Train Custom Models for Enhanced SharePoint Syntex Experience

Creating an Extractor for Buyer Name in Invoices

As a data scientist, I was recently tasked with creating an extractor that would extract the buyer name from invoices generated by Tech Solution Company DOO. The invoices contain a variety of information, including the buyer’s name, identity number, date of turnover of services, and more. To accomplish this task, I explored various techniques and strategies, which I will outline in this blog post.

Challenges Faced

One of the main challenges I faced when attempting to extract the buyer name was that the name was not always present in the same location within the invoices. Additionally, the name was often preceded by other information, such as the company name and identity number, which made it difficult to isolate the buyer’s name accurately.

Approach Taken

To overcome these challenges, I decided to use a combination of regular expressions and the Explanation feature in the Extractor tool. By adding an After label (Buyer:) to the Explanation, I was able to specify that the extractor should only capture text after the buyer’s name. This allowed me to exclude the company name and identity number from the extracted data.

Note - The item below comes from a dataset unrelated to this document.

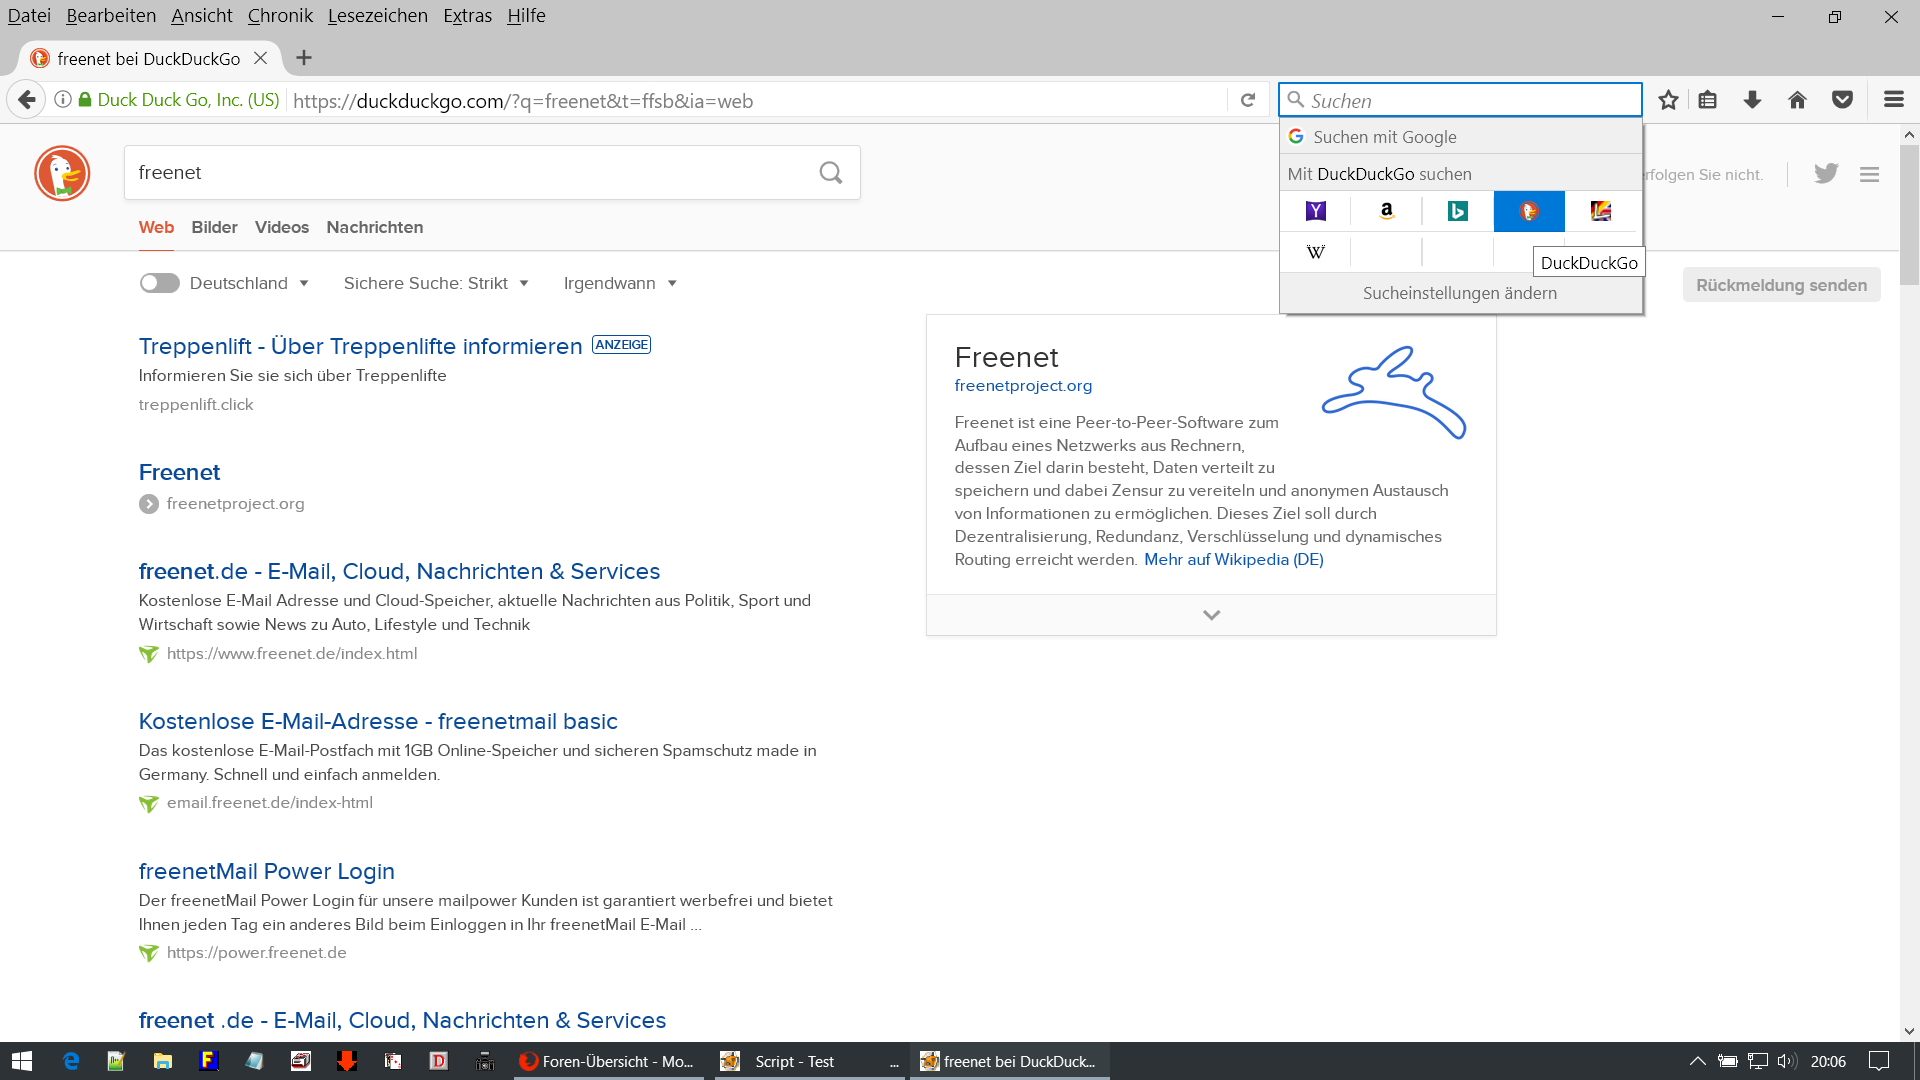
Task: Switch to the Bilder tab
Action: (214, 227)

Here is the regular expression pattern that I used to extract the buyer name: `\b(Tech Solution Company DOO)\b`

This pattern uses word boundaries (`\b`) to ensure that only the exact phrase “Tech Solution Company DOO” is captured, rather than any other words or phrases that may contain the same text. The parentheses around the phrase are used to group the text together, which allows me to refer to it later in the Explanation.

Solution Implemented

To implement the solution, I created a new Extractor and specified the regular expression pattern above as the extraction rule. I also added the After label (Buyer:) to the Explanation, as described earlier.

When testing the extractor with a sample invoice, it successfully extracted only the buyer’s name (Tech Solution Company DOO) from the text, ignoring the other information present in the invoice. This demonstrated that the approach I took was effective and enabled me to achieve my goal of extracting the buyer name from the invoices.

Lessons Learned

Throughout this project, I learned several valuable lessons that can be applied to future data extraction tasks:

1. Use regular expressions carefully: Regular expressions can be very powerful for extracting specific text patterns, but they can also be difficult to use correctly. It’s essential to test the regular expression pattern thoroughly before using it in a production environment.

2. Experiment with different techniques: There may be multiple ways to extract the same data, and each method may have its advantages and disadvantages. By exploring different approaches, you can choose the one that best fits your needs and requirements.

3. Use the Explanation feature: The Explanation feature in the Extractor tool is incredibly useful for specifying how the extractor should behave. By adding an After label (Buyer:) to the Explanation, I was able to ensure that only the buyer’s name was extracted, rather than any other text.

4. Test and refine the extractor: Before using an extractor in a production environment, it’s essential to test it thoroughly to ensure that it is working correctly. This may involve testing the extractor with different types of data or adjusting the regular expression pattern as needed.

Conclusion

In this blog post, I described how I created an extractor that extracted the buyer name from invoices generated by Tech Solution Company DOO. By using a combination of regular expressions and the Explanation feature, I was able to successfully extract only the buyer’s name from the text, ignoring other information present in the invoice. Throughout this project, I learned valuable lessons about using regular expressions carefully, experimenting with different techniques, and testing and refining the extractor before using it in a production environment.